**Work request**
After locating the line that holds "Instruction: Click the", repeat it and each following line exactly until the material ends, skipping pictures.

═════ Provided entries ═════

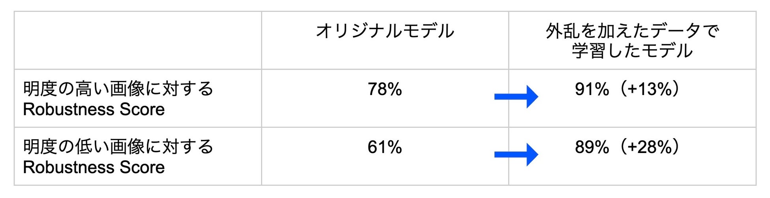The height and width of the screenshot is (198, 770).
Task: Select the オリジナルモデル column header
Action: [x=385, y=31]
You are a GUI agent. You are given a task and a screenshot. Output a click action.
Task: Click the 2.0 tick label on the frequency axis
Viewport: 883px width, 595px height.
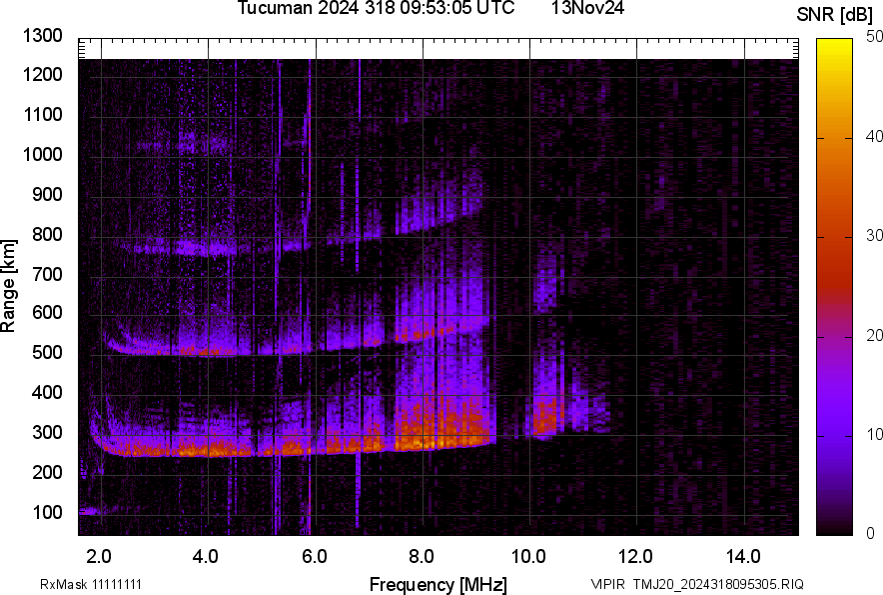pos(99,556)
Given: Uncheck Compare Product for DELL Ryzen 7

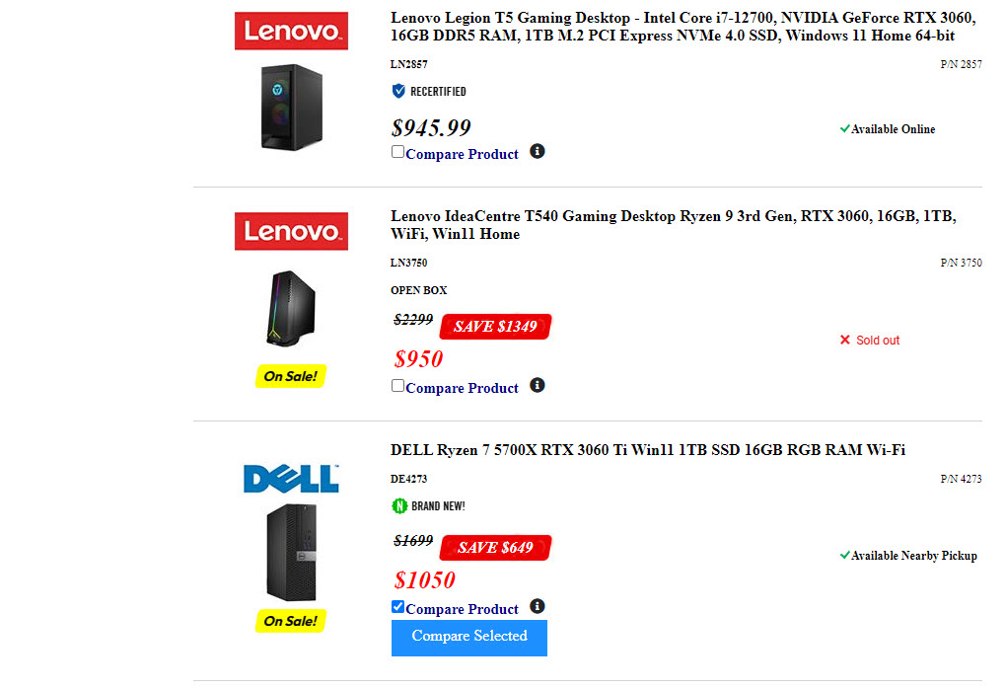Looking at the screenshot, I should point(397,607).
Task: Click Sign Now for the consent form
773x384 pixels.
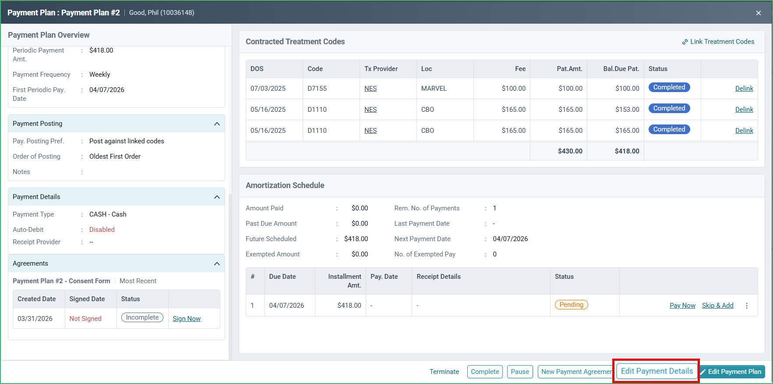Action: [187, 319]
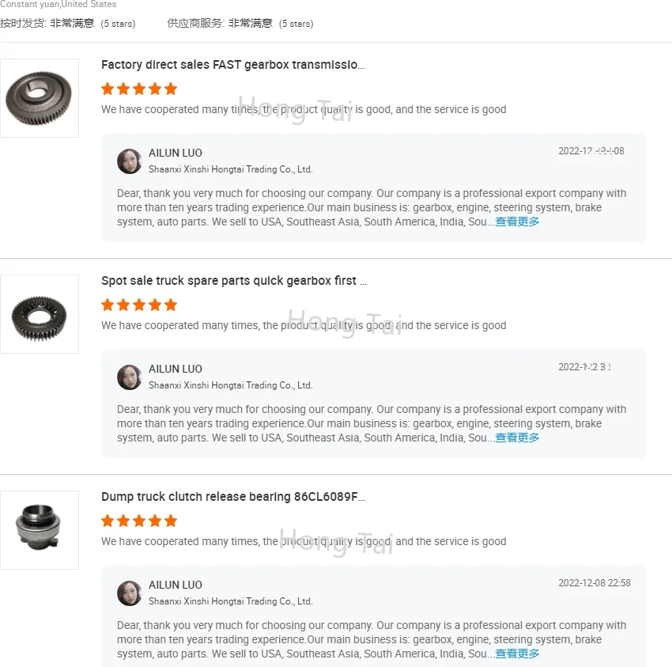Click Shaanxi Xinshi Hongtai company name, second reply
Screen dimensions: 672x667
coord(231,385)
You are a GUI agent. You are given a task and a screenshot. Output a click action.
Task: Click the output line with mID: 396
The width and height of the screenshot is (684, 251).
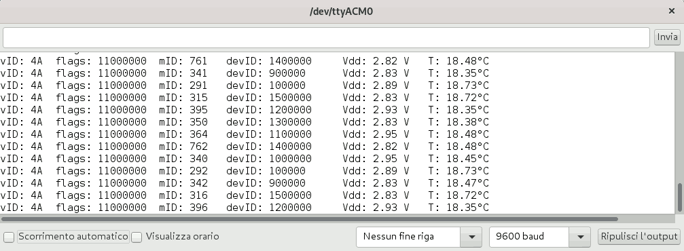(x=245, y=207)
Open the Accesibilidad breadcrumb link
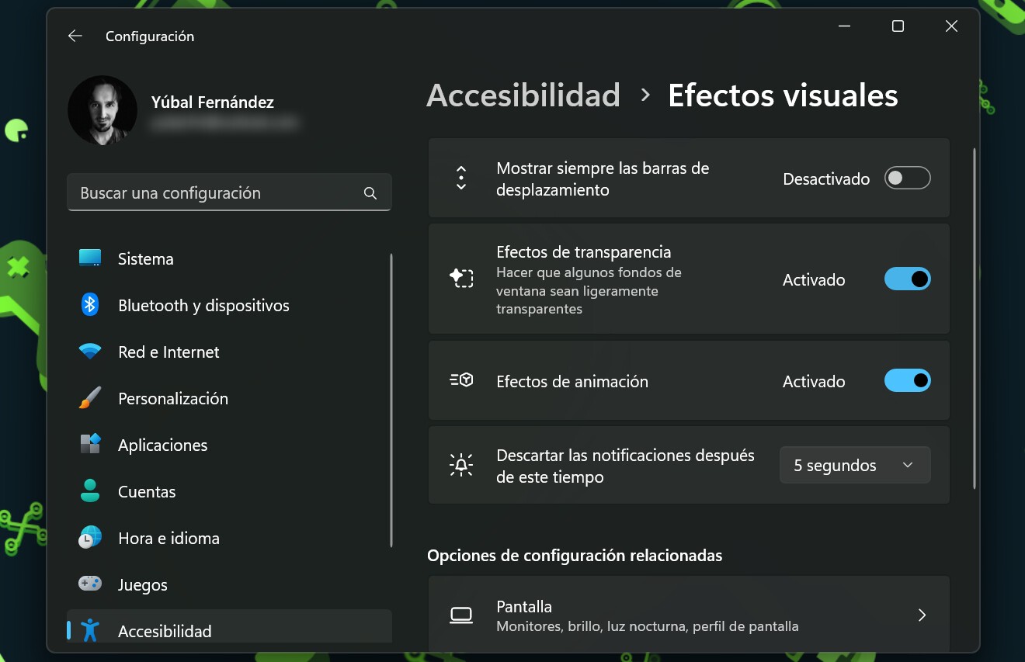 523,95
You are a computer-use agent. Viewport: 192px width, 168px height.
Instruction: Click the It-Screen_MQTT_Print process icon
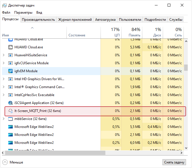coord(11,111)
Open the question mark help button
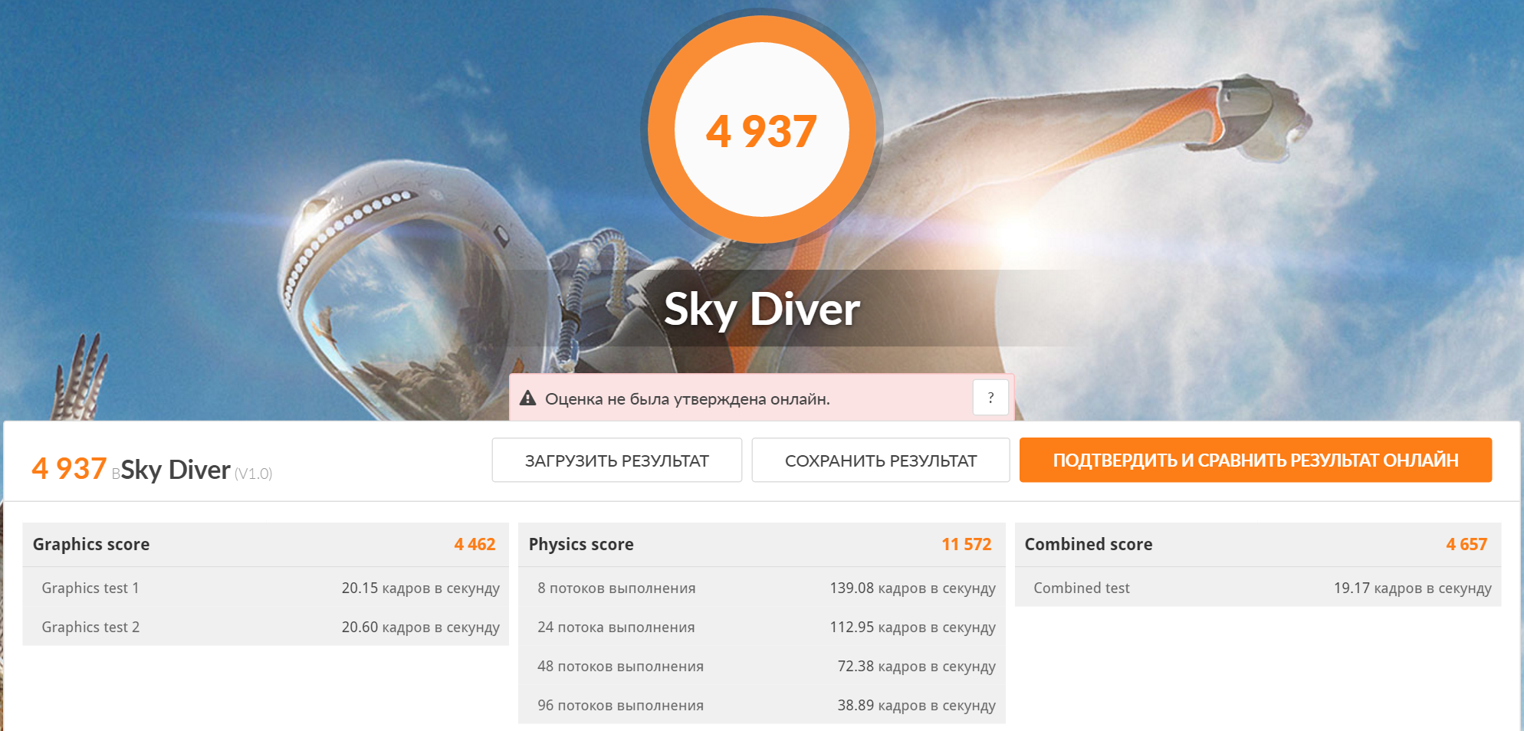This screenshot has height=731, width=1524. click(990, 398)
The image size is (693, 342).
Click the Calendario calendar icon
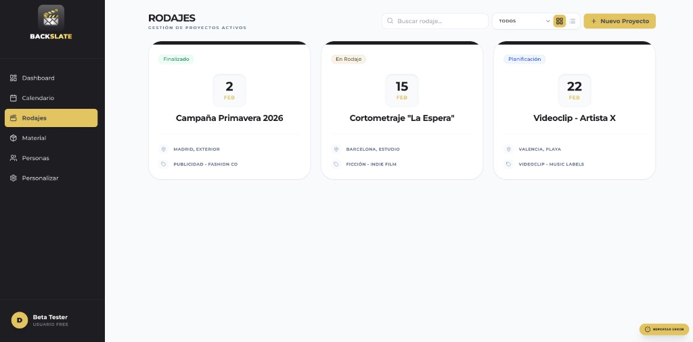coord(14,98)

═════

**Result below**
Instruction: Click the It-Screen_MQTT_Print process icon
coord(11,111)
Open the question mark help button
This screenshot has height=731, width=1524. click(990, 398)
The image size is (693, 342).
Click the Calendario calendar icon
coord(14,98)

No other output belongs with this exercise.